## EXERCISE:
Copy out the text of the records below word for word, leaving out the pictures.

## RECORDS PROVIDED:
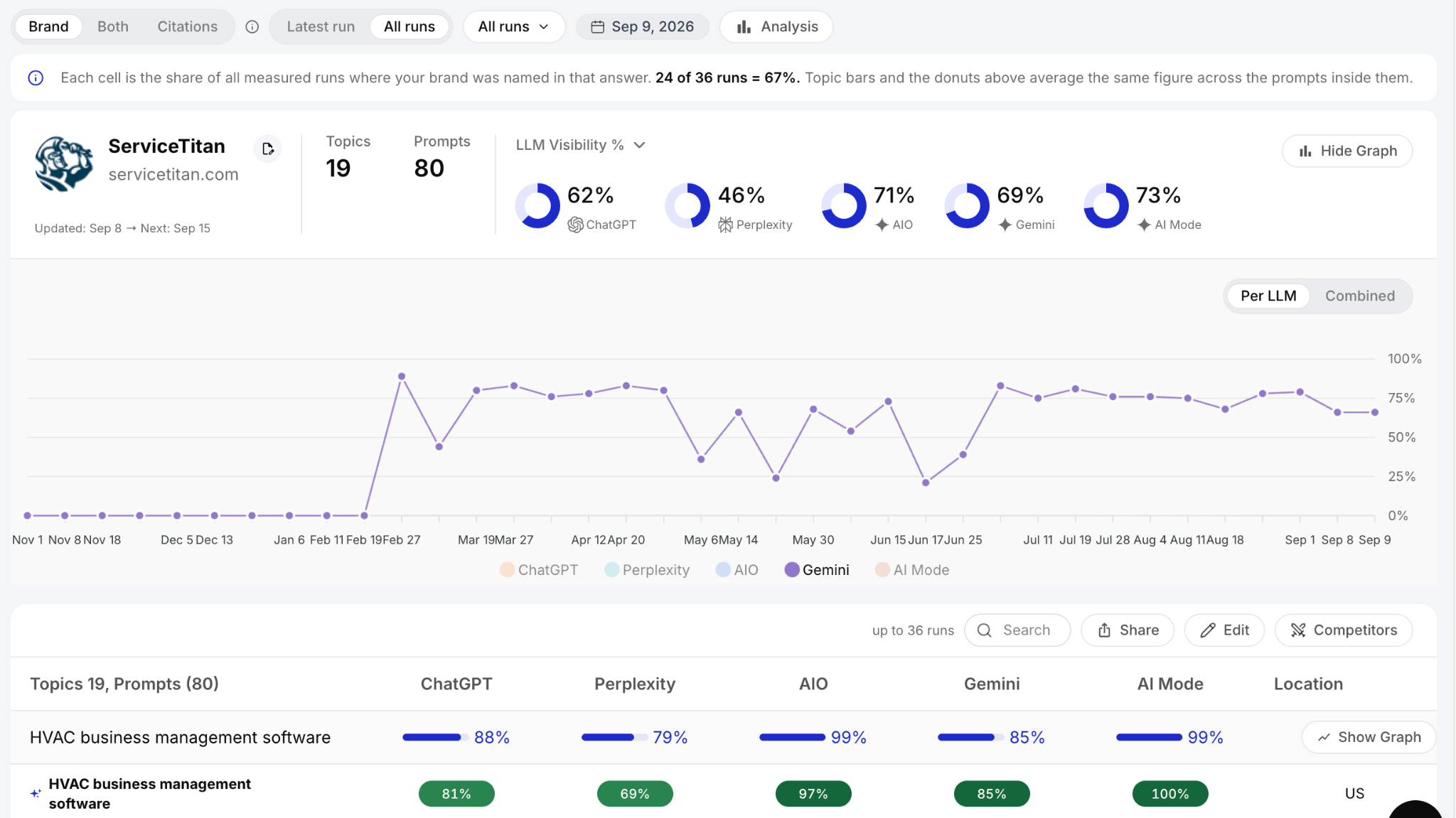Viewport: 1456px width, 818px height.
Task: Click the Perplexity logo icon under 46%
Action: click(x=725, y=225)
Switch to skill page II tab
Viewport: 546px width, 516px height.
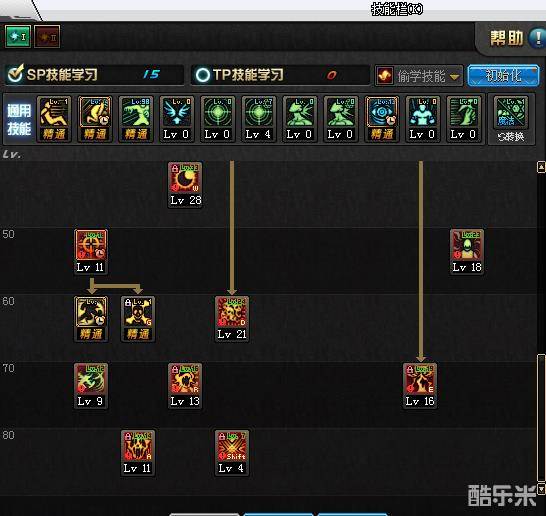tap(47, 37)
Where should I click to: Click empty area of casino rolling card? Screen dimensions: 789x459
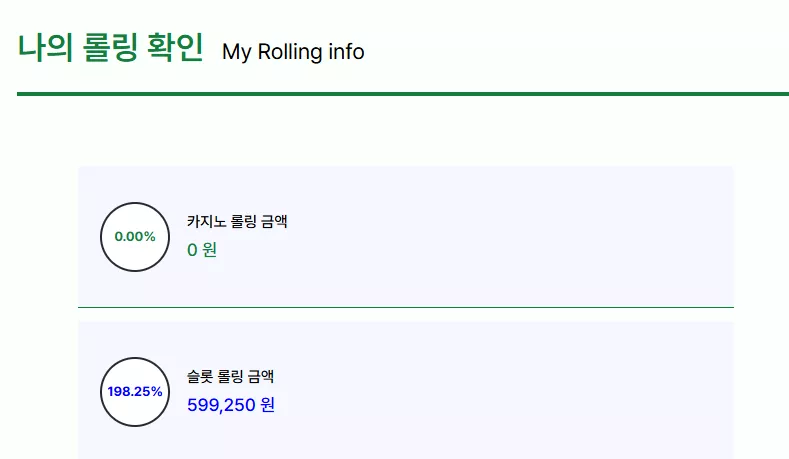click(x=503, y=237)
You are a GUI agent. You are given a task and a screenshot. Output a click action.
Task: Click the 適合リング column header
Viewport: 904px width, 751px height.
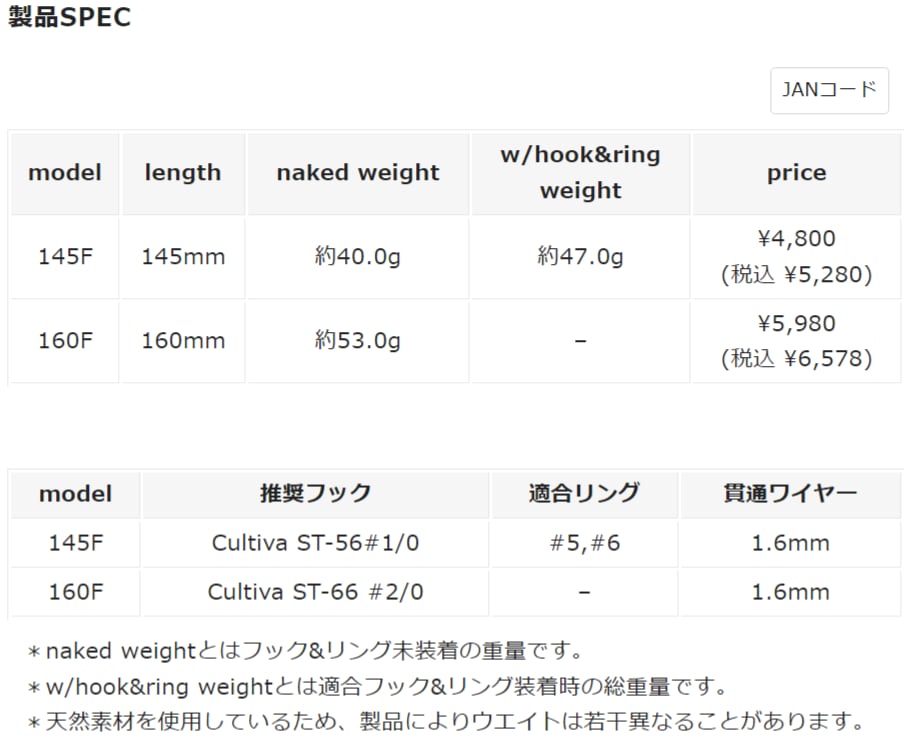click(x=584, y=493)
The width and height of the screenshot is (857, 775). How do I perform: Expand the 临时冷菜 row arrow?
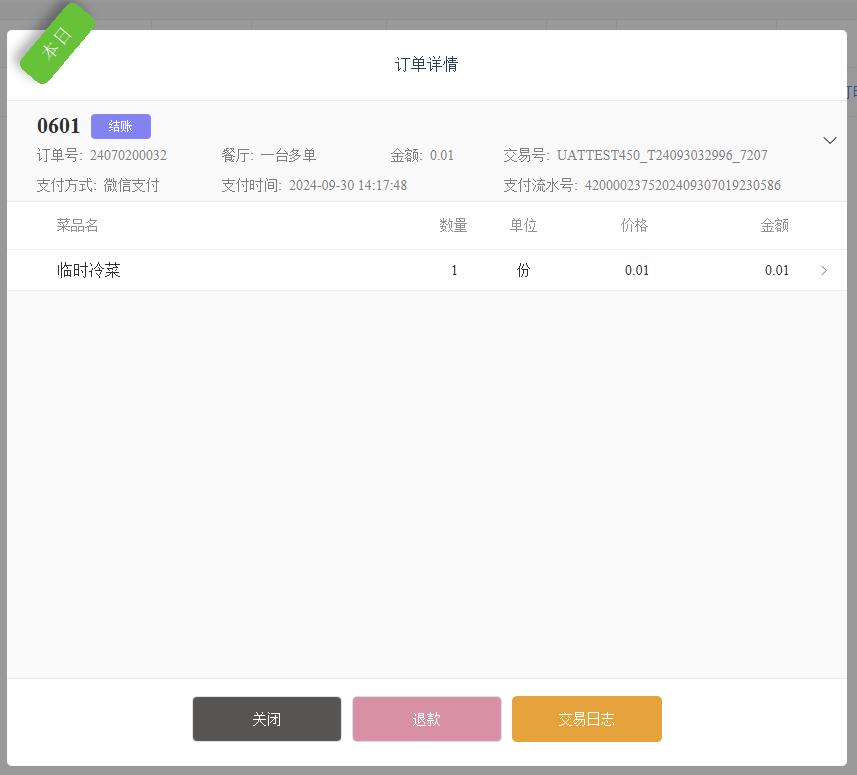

## ANSWER:
Viewport: 1456px width, 818px height.
Task: Click the Perplexity logo icon under 46%
Action: click(x=725, y=225)
Switch to skill page II tab
Viewport: 546px width, 516px height.
tap(47, 37)
Where should I click to: Click empty area of casino rolling card? Screen dimensions: 789x459
click(x=503, y=237)
You are a GUI agent. You are given a task and a screenshot. Output a click action.
Task: Click the 適合リング column header
Viewport: 904px width, 751px height.
click(x=584, y=493)
The width and height of the screenshot is (857, 775). How do I perform: Expand the 临时冷菜 row arrow?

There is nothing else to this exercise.